Please do let me know what to get from where to put to where. I do have the source  for 1.2.4. I'll only guess if not told, and that may make more mess!

Regards

Peter

[peter.t...@gmail.com]

This in the tutorial explains it (the prelude manual doesn't seem to mark any of the float stuff as unsynthesizable, though there are things it does - this is a different kind of unsynthesizable, closer to "we don't have a good option", I think).




Floating point types

• There is no support for the Float and Double types, if you need numbers with a fractional part you can use the Fixed point type.

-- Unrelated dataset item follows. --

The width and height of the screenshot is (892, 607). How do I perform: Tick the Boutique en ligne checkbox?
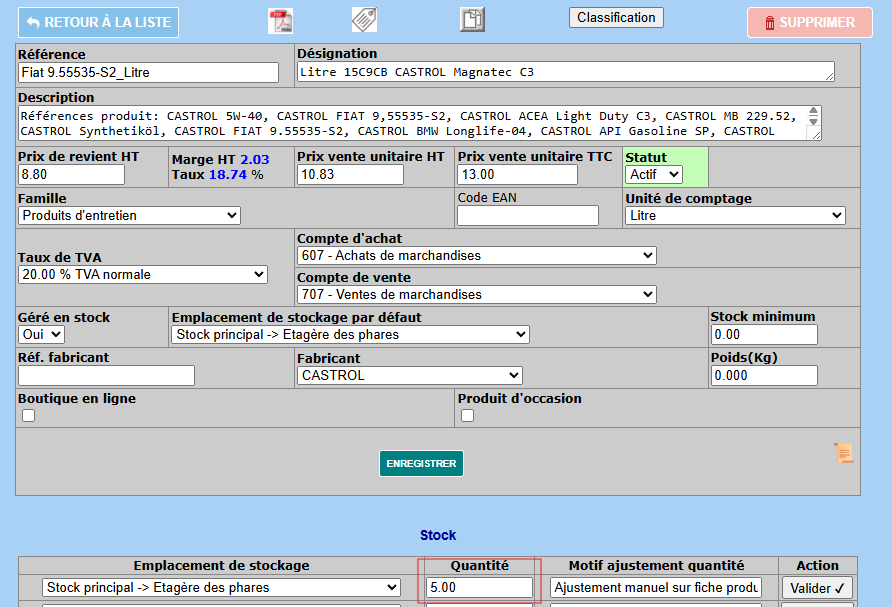(x=28, y=416)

  As to why there is no support for these floating point types:

  1. In order to achieve reasonable operating frequencies, arithmetic circuits for floating point data types must be pipelined.

  2. Haskell's primitive arithmetic operators on floating point data types, such as plusFloat#

     plusFloat# :: Float# -> Float# -> Float#

     which underlie Float's Num instance, must be implemented as purely combinational circuits according to their type. Remember, sequential circuits operate on values of type "Signal a".

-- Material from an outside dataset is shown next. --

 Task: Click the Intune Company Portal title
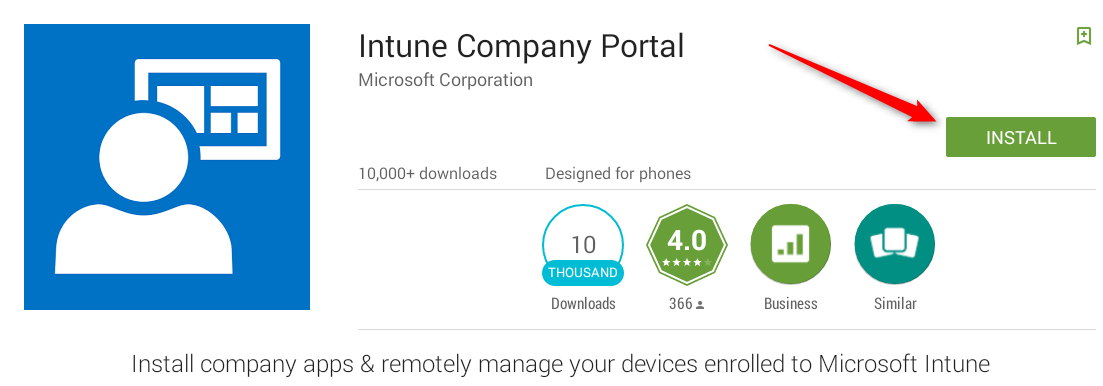(521, 46)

  Although it is possible to implement purely combinational (not pipelined) arithmetic circuits for floating point data types, the circuit would be unreasonable slow. And so, without synthesis possibilities for the basic arithmetic operations, there is no point in supporting the floating point data types.

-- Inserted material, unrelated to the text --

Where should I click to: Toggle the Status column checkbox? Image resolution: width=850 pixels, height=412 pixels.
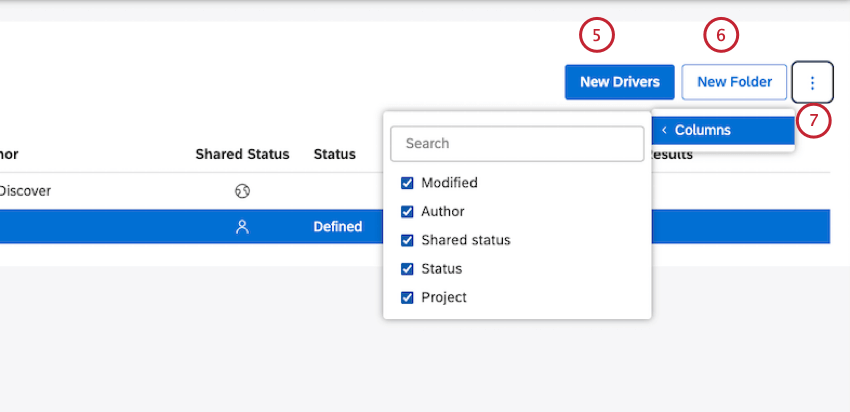tap(407, 269)
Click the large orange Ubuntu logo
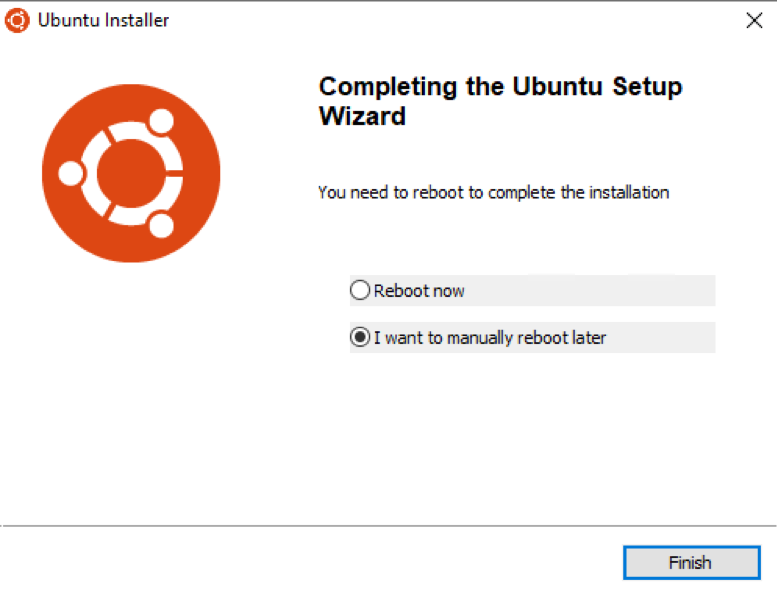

Yadda. Actually all that is false, more or less, isn't it? While SOME floating point ops usually take several cycles, add and subtract take about 1 cycle nowadays even for clocks at a couple of GHz or more. Why would it not? All one has to do is shift left or right on the smaller order operand and then do an integer add or subtract. Compare exponents, shift, add, find first 1, reshift. Not much at all.

More or less the same for multiplication, except that you don't even have to shift.

The complications are to do with the NaN and infinities and a couple of zeros, and the special forms which don't fit the standard format ... all of which one can ignore entirely. Ditto all the silly overflow and error conditions. The first thing a compiler or operating system lead-in does is issue an instruction to turn all that off. At any rate the extra complexity can be rather trivial if one so chooses.

Bottom line: if you are willing to provide integer 64-bit division as a logic circuit, 32-bit float ops certainly should be OK. They don't even have 32 bits of precision, once one knocks off something for the exponent bits. About 22 bit, or thereabouts, no?

And never mind all that, surely the xilinx and intel fpga systems you are aiming at provide fpus, so you can map to them? Ditto for integer ops and alus.

(how may I trigger synthesis for xilinx, for example?)

[Christiaan Baaij]

You're correct in that it's somewhat of a cop-out.

However, while it's true that you can set Xilinx Floating Point coreGen to have zero latency on the operators: https://www.xilinx.com/support/documentation/ip_documentation/floating_point/v7_1/pg060-floating-point.pdf#page=9

You definitely will not get high operating frequencies for zero latency operators, as you can see https://www.xilinx.com/support/documentation/ip_documentation/ru/floating-point.html the high operating frequencies can only be achieved with pipelining (all those designs use FFs).

To be fair though, I cannot quantify how much slower a zero latency operator is going to be; so perhaps qualifying it as "unreasonably" slow is somewhat hyperbole.

On the other hand, Clash can/must currently only generate vendor-independent code, meaning we have to manually write the operators in VHDL and Verilog.

This requires engineering effort for which until now there hasn't been much demand.

Generating vendor/part-targetting code, thus using vendor primitives, is going to require even more engineering effort.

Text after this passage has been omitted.